Data from a weekly report released by the Mortgage Bankers Association (MBA) indicates there was a 1.7 percent dip in mortgage applications nationwide for the week ending October 5, 2018. This number is adjusted for seasonal basis, whereas without adjustment the decrease is 2 percent. These numbers represent data gathered in a survey conducted by MBA accounting for over 75 percent of all U.S. retail residential mortgage applications.
The Refinance Index shows a drop of 3 percent compared with the preceding week, while the Purchase Index dropped 1 percent over the same period. Still, compared to a year ago, the Purchase Index is actually up 2 percent.
Whereas the adjustable-rate mortgage (ARM) share of overall activity increased to account for 7.3 percent of applications, the refinance share of mortgage activity declined over the same period from 39.4 percent to 39.0. The share of applications initiated with the Federal Housing Administration (FHA) increased to 10.5 percent, up 0.3 percent from the prior week. The United States Department of Agriculture (USDA) share of all mortgage applications also went up slightly, from 0.7 percent to 0.8 percent.

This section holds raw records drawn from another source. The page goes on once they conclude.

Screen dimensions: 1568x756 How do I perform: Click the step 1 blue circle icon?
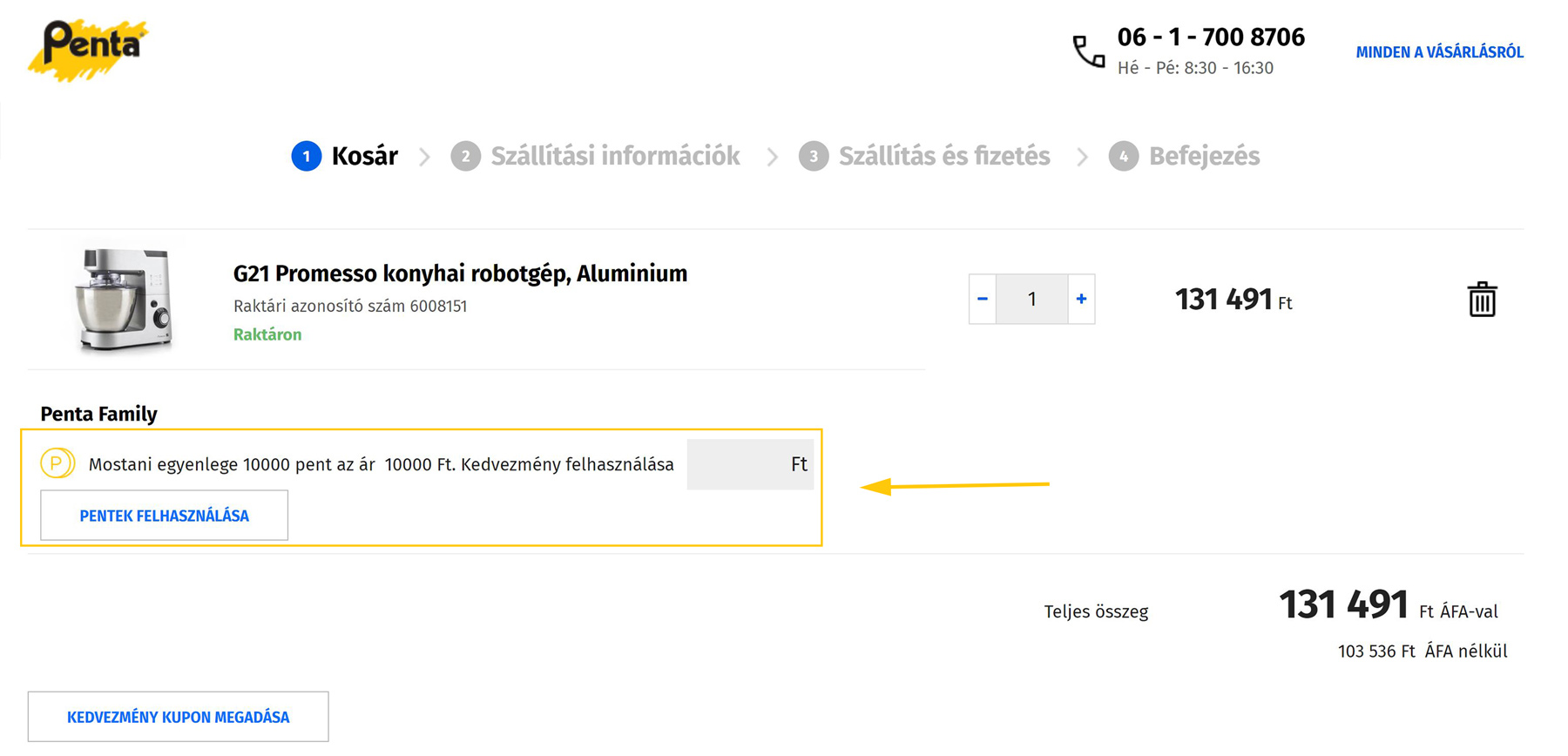(x=306, y=156)
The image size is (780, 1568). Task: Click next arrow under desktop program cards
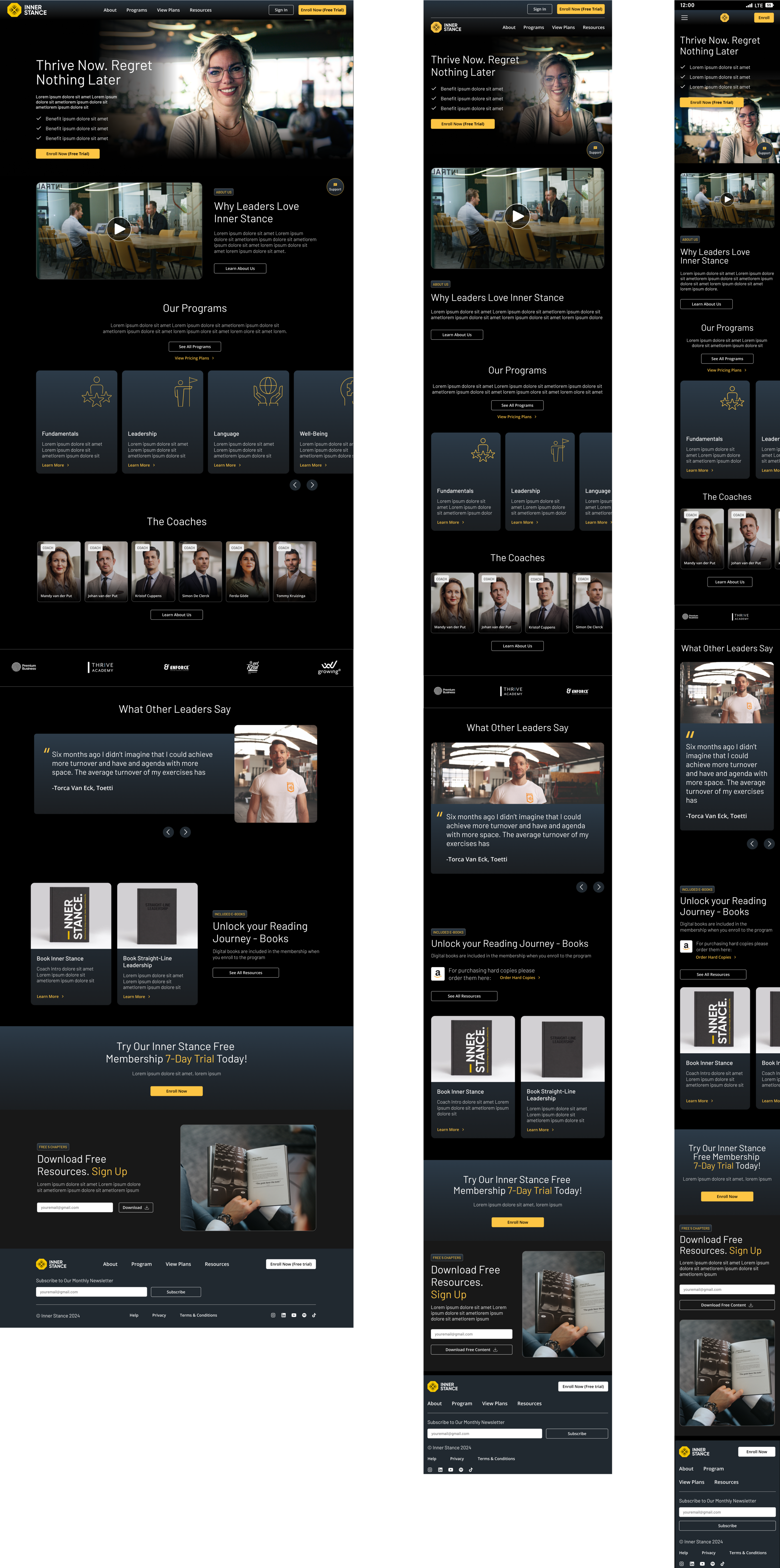(x=312, y=485)
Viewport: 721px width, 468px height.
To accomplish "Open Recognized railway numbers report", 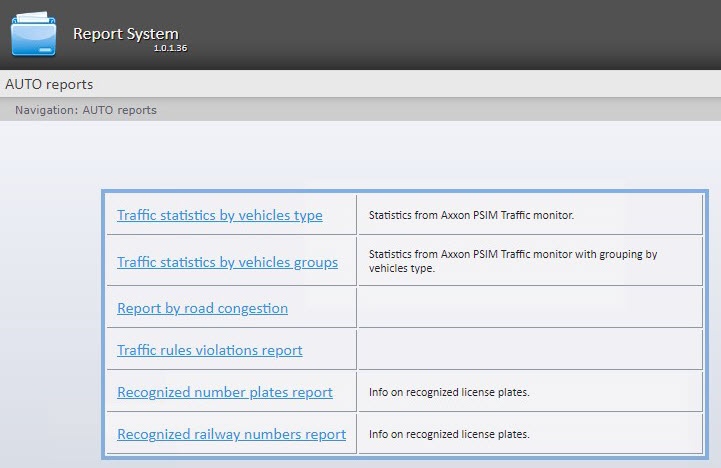I will [x=231, y=434].
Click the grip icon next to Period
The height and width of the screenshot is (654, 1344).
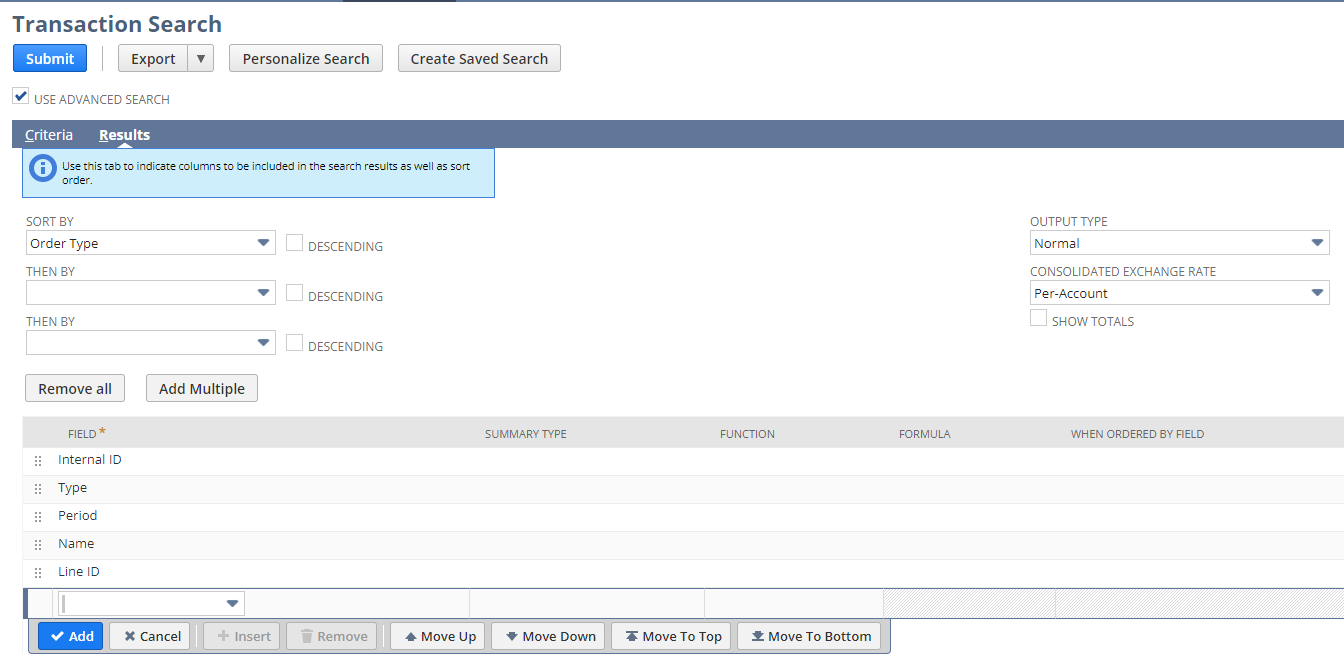click(37, 516)
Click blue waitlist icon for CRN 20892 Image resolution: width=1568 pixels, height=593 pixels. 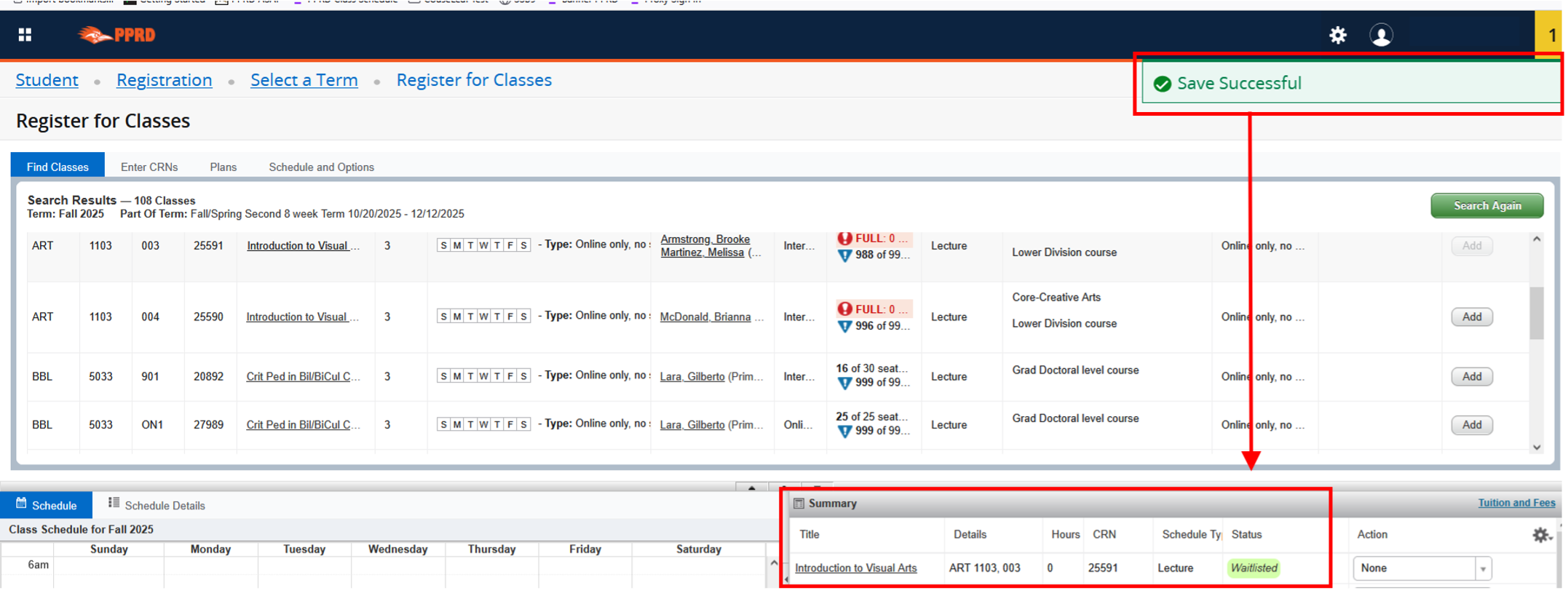844,383
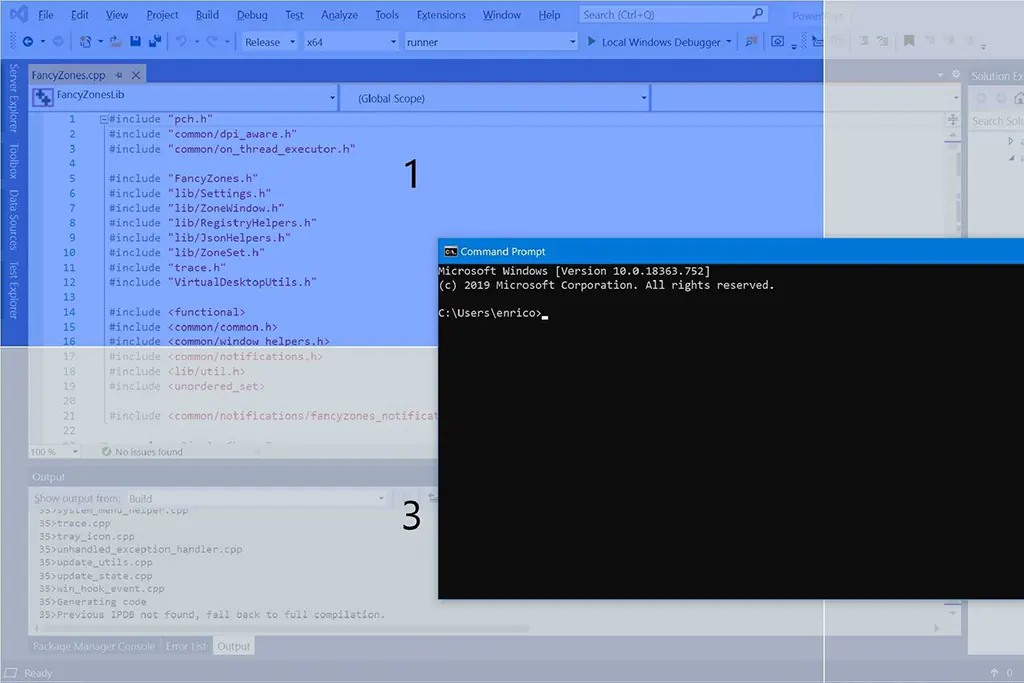Select the Package Manager Console tab
1024x683 pixels.
point(93,646)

Interest rates for 30-year fixed-rate mortgage contracts also went up across the board. Specifically concerning mortgages with conforming loan balances, the average contract interest rate rose from 4.96 to 5.05 percent. The average contract interest rate for 30-year fixed mortgages with jumbo loan balances reached its highest level since July 2011, hitting 4.99 percent from 4.93 percent last week. FHA-backed 30-year fixed-rate mortgages also reached a high since April 2011, 4.98 percent from 4.95 percent.
The average contract interest rate for 15-year fixed mortgages went up over the same time period, from 4.39 percent to 4.44 percent, yet another peak since April 2010. 5/1 ARMs increased to their highest levels since the series was initiated in 2011, up from 4.24 to 4.29 percent.